15. De rechtbank vindt dat het UWV terecht heeft geoordeeld dat wijlen [A] op 15 februari 2021 in staat moest worden geacht arbeid te verrichten als daarbij rekening wordt gehouden met de beperkingen die in de FML van 16 februari 2021 zijn vastgesteld.
Arbeidskundige grondslag van het bestreden besluit
16. De arbeidsdeskundige heeft op grond van de FML van 16 februari 2021 vastgesteld dat wijlen [A] niet geschikt is voor zijn eigen werk als lasser, omdat deze functie zijn belastbaarheid overschrijdt. De arbeidsdeskundige heeft vervolgens functies gezocht die wijlen [A] in theorie nog wel kon uitvoeren. Dat heeft drie functies (en twee reservefuncties) opgeleverd.
- ( sbc-code 372060) Huishoudelijk medewerker (excl. particulieren);
- ( sbc-code 111334) Huishoudelijk medewerker gebouwen;
- ( sbc-code 111333) Huishoudelijk medewerker.
17. De arbeidsdeskundige heeft in het rapport van 22 februari 2021 en de resultaat functiebeoordeling van 23 februari 2021 voldoende uitgelegd waarom deze functies geschikt zijn voor wijlen [A]. De arbeidsdeskundige heeft de knelpunten beoordeeld en toegelicht waarom de functies geschikt zijn. Deze toelichtingen zijn voor de rechtbank begrijpelijk. De arbeidsdeskundige B&B heeft binnen sbc-code 372060 een functie vervangen door eenzelfde functie binnen deze code, wegens overschrijding van de arbeidsduur. Hij heeft verder geen aanleiding gezien om af te wijken van het oordeel van de arbeidsdeskundige. Wijlen [A] of de erven hebben hiertegen in beroep ook geen argumenten aangevoerd
.De rechtbank vindt dan ook dat het UWV voldoende duidelijk heeft onderbouwd, dat wijlen [A] in staat is de functies te vervullen.

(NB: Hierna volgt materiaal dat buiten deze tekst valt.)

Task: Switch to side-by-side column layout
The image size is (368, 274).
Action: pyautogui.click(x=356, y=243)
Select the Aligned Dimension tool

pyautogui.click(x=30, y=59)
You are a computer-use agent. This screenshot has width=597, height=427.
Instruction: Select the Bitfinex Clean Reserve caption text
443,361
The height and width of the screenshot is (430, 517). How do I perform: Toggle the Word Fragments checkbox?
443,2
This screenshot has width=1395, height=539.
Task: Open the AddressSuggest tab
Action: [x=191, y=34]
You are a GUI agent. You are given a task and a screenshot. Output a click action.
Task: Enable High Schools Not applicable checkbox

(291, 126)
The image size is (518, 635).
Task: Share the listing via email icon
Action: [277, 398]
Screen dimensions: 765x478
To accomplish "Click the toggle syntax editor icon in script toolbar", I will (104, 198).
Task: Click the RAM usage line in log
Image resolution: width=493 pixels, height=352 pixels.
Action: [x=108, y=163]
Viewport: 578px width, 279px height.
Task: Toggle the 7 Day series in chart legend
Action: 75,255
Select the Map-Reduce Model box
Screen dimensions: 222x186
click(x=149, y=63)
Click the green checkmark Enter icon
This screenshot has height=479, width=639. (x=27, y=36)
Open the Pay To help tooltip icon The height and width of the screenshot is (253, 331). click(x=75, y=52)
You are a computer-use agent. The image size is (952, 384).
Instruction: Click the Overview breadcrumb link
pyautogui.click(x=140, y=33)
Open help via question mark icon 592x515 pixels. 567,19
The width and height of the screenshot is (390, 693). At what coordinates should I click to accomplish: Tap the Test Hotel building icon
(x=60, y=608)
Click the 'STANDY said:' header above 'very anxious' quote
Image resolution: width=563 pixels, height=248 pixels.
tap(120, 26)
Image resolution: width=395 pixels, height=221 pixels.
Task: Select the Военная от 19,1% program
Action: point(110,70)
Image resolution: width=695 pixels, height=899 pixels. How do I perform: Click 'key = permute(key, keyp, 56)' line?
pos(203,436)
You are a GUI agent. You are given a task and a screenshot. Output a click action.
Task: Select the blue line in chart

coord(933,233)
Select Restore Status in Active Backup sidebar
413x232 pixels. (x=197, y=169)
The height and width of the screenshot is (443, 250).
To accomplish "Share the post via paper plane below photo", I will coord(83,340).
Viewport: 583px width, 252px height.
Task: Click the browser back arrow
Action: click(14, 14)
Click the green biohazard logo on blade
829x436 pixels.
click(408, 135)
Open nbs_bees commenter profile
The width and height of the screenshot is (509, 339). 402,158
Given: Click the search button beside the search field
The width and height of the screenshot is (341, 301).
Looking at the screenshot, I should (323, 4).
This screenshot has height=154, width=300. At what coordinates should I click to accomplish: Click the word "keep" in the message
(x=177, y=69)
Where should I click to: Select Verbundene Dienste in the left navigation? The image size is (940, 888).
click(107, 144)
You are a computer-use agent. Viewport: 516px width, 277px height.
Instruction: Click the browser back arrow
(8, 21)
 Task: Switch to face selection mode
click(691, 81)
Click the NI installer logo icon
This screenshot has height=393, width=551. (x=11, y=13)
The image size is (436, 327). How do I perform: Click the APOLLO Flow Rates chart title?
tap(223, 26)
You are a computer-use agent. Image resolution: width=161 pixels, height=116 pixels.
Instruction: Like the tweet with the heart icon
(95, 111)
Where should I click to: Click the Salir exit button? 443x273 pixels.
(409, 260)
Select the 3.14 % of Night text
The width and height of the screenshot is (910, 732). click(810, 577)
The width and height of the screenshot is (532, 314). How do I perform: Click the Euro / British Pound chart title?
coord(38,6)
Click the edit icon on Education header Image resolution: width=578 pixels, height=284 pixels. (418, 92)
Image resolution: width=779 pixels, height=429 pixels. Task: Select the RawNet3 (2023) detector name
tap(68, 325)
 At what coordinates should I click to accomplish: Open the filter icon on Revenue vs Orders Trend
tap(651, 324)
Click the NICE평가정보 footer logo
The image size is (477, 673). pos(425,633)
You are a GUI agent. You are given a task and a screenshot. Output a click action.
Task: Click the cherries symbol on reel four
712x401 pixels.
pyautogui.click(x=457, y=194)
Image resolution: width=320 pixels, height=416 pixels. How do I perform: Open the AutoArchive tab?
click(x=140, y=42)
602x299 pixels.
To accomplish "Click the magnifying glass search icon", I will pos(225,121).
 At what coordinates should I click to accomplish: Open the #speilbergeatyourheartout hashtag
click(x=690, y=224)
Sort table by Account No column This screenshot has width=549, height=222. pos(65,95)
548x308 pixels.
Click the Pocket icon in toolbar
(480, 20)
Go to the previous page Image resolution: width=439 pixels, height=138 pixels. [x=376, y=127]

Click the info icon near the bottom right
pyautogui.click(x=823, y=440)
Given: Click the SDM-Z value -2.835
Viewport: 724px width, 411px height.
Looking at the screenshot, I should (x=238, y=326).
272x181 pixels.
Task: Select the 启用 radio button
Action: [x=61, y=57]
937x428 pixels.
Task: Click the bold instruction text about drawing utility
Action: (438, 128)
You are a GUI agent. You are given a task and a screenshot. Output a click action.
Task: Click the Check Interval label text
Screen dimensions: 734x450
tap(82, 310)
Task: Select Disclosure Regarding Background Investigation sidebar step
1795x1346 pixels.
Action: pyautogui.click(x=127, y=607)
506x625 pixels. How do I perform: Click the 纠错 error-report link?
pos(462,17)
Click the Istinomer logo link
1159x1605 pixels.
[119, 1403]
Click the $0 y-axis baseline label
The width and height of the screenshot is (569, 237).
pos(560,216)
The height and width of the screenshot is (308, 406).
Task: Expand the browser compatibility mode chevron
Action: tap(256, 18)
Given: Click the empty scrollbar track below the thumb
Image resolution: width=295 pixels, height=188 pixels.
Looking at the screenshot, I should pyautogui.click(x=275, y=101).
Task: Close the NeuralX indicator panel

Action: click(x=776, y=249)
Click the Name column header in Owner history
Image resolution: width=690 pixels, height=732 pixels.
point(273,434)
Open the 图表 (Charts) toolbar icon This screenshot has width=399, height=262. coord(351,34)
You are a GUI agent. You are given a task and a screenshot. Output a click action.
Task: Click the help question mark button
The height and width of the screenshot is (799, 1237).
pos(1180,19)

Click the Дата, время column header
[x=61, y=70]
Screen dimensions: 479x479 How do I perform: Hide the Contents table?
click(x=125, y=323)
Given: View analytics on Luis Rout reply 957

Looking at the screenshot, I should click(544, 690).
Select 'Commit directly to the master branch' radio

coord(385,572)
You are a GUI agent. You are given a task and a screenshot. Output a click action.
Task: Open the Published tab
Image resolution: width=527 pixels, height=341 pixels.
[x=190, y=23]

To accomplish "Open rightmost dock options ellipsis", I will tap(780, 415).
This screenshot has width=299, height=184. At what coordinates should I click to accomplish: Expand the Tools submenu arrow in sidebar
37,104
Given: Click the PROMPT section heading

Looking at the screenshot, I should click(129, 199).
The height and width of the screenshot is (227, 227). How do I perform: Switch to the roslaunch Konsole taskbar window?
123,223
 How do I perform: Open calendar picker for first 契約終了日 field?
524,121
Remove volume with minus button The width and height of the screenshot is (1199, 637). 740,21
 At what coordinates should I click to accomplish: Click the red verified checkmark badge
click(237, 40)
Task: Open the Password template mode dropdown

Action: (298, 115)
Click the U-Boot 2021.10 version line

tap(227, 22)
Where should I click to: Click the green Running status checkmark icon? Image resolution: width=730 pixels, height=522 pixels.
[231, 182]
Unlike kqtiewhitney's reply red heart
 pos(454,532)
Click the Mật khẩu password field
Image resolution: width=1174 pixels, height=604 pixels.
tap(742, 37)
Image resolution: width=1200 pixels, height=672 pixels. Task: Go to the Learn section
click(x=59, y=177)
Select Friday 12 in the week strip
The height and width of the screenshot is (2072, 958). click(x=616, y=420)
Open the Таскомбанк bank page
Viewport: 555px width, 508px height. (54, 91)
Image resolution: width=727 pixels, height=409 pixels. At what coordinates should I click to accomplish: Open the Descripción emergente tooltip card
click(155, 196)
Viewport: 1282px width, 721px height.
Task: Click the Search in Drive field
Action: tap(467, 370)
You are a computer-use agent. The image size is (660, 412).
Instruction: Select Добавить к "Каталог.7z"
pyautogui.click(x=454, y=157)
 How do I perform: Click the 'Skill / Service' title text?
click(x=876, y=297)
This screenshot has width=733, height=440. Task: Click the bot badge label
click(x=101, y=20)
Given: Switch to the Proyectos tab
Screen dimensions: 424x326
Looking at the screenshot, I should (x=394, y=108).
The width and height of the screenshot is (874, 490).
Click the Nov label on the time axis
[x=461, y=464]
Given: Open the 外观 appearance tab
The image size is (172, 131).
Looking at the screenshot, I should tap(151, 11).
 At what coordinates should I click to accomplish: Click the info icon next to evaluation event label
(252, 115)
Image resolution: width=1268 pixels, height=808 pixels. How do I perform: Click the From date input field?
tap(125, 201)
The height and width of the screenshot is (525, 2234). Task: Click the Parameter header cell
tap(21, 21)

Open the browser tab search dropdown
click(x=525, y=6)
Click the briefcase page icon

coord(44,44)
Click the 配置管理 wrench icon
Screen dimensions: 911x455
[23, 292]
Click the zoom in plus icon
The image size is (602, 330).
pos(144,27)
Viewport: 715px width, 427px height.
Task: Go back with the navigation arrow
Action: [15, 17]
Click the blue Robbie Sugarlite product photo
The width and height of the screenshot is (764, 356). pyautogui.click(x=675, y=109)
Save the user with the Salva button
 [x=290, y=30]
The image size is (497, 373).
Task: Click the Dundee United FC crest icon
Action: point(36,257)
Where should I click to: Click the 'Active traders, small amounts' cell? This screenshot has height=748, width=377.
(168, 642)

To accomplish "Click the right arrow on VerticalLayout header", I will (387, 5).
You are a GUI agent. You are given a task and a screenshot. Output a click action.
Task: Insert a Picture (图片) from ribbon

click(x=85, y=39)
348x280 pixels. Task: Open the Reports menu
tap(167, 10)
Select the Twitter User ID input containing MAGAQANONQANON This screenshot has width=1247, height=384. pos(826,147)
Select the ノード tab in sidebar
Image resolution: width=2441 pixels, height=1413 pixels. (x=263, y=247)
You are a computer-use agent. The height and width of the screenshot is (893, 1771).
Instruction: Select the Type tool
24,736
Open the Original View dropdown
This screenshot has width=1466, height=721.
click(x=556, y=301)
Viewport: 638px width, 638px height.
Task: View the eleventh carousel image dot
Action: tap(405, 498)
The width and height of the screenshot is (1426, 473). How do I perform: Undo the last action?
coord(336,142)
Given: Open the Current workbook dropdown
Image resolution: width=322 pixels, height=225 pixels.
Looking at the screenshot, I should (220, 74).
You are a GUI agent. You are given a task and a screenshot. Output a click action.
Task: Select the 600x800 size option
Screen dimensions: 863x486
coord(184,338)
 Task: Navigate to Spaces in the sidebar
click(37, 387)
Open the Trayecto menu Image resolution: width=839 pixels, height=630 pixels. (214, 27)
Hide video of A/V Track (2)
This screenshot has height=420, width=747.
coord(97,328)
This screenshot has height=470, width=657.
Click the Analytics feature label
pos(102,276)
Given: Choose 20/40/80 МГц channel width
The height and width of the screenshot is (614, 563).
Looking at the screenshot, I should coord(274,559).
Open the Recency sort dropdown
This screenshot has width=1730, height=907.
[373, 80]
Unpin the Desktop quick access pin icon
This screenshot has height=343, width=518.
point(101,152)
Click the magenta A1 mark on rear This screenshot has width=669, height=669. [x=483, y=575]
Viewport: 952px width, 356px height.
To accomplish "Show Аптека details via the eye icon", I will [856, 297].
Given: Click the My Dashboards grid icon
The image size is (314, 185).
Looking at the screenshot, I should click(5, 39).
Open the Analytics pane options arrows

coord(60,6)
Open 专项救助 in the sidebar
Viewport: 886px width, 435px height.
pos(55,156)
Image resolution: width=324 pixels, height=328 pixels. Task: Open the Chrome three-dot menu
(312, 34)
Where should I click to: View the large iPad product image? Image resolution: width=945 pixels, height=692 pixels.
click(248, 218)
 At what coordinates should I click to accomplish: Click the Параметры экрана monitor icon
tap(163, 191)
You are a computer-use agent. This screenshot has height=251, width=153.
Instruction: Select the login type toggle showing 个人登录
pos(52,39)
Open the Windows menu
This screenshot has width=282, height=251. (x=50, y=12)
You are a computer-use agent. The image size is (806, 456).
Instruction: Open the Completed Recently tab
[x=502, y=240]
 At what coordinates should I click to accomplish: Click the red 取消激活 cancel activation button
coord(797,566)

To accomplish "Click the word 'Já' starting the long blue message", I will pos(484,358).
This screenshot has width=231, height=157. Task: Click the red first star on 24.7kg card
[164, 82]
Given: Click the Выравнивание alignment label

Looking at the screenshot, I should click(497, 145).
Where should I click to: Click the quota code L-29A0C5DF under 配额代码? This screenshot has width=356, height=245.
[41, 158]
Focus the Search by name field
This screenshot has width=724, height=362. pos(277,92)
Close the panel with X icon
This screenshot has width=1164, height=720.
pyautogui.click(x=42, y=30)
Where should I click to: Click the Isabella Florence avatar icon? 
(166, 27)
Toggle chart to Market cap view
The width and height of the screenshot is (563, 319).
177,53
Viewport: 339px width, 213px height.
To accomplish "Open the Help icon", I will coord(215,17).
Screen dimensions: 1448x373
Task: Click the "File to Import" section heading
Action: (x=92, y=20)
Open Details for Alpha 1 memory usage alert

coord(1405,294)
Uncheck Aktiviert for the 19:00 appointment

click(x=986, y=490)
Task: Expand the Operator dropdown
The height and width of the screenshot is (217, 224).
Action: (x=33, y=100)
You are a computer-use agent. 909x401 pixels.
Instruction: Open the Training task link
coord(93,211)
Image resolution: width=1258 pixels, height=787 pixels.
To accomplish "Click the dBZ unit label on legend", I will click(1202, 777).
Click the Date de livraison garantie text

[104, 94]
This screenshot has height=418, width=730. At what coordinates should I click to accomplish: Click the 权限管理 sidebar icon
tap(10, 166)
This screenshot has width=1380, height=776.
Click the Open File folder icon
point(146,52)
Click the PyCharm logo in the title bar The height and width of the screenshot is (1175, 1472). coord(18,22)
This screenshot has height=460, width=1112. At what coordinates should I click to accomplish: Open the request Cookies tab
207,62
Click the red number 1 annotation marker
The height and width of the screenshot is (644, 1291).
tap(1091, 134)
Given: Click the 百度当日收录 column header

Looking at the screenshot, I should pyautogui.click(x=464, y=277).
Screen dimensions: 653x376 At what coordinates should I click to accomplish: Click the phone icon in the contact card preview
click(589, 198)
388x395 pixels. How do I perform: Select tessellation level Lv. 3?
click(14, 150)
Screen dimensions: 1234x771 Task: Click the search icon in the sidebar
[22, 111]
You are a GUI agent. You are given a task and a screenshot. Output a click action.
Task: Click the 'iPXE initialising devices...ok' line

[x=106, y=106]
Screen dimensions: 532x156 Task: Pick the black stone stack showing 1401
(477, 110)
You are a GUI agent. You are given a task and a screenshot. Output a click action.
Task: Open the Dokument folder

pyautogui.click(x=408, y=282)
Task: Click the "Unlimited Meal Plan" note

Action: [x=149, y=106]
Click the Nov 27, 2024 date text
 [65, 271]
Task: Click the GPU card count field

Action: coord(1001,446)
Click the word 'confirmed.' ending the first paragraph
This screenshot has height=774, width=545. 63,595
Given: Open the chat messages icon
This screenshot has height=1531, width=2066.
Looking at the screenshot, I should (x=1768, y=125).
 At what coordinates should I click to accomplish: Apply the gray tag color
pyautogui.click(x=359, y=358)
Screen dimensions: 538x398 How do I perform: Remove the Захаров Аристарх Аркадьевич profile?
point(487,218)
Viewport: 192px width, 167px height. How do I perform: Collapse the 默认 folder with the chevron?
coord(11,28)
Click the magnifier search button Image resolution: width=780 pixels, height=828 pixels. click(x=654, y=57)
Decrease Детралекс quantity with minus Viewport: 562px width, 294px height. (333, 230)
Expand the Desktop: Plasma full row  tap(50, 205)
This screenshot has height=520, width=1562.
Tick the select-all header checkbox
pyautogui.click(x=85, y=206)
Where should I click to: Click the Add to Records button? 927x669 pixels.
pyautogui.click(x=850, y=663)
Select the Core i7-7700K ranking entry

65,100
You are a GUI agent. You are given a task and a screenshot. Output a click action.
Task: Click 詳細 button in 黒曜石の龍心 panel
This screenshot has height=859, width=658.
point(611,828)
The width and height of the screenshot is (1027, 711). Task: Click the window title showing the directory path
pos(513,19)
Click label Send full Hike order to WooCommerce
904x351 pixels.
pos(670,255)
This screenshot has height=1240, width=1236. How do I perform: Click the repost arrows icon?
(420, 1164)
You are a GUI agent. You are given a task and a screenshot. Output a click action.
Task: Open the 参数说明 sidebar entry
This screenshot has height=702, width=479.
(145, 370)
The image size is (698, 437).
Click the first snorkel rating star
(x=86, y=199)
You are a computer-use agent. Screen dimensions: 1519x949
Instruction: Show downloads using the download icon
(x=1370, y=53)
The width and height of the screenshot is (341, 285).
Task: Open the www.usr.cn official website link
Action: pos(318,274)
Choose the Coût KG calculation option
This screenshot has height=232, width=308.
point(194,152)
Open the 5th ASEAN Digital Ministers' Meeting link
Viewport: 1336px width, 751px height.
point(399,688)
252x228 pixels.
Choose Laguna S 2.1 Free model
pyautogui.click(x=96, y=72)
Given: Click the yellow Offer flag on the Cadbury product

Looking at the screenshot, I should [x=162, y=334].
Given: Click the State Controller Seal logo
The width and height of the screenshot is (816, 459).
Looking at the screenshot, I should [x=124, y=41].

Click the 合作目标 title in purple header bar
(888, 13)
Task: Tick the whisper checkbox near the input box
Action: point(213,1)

18. Het standpunt van wijlen [A], onder verwijzing naar artikel 9 onder e van het Schattingsbesluit, dat van een werkgever in redelijkheid niet kan worden verlangd dat deze hem vanwege zijn dusdanige beperkingen in dienst neemt, volgt de rechtbank niet. Op basis van de beperkingen zoals die zijn vastgesteld in de FML van 16 februari 2021 volgt niet dat wijlen [A] helemaal geen mogelijkheden had om te functioneren. Uit eerdere uitspraken van de Raadblijkt dat artikel 9 onder e van het Schattingsbesluit op andere aspecten ziet dan de aspecten die in aanmerking worden genomen bij de vraag naar de passendheid van de geselecteerde functies in medisch en arbeidskundig opzicht.
19. De arbeidsdeskundige en de arbeidsdeskundige B&B hebben berekend dat wijlen [A] op 15 februari 2021 met de middelste van de drie geduide functies 33,76% kan verdienen van het loon dat hij verdiende met zijn eigen werk, zodat hij voor de overige 66,24% arbeidsongeschikt is.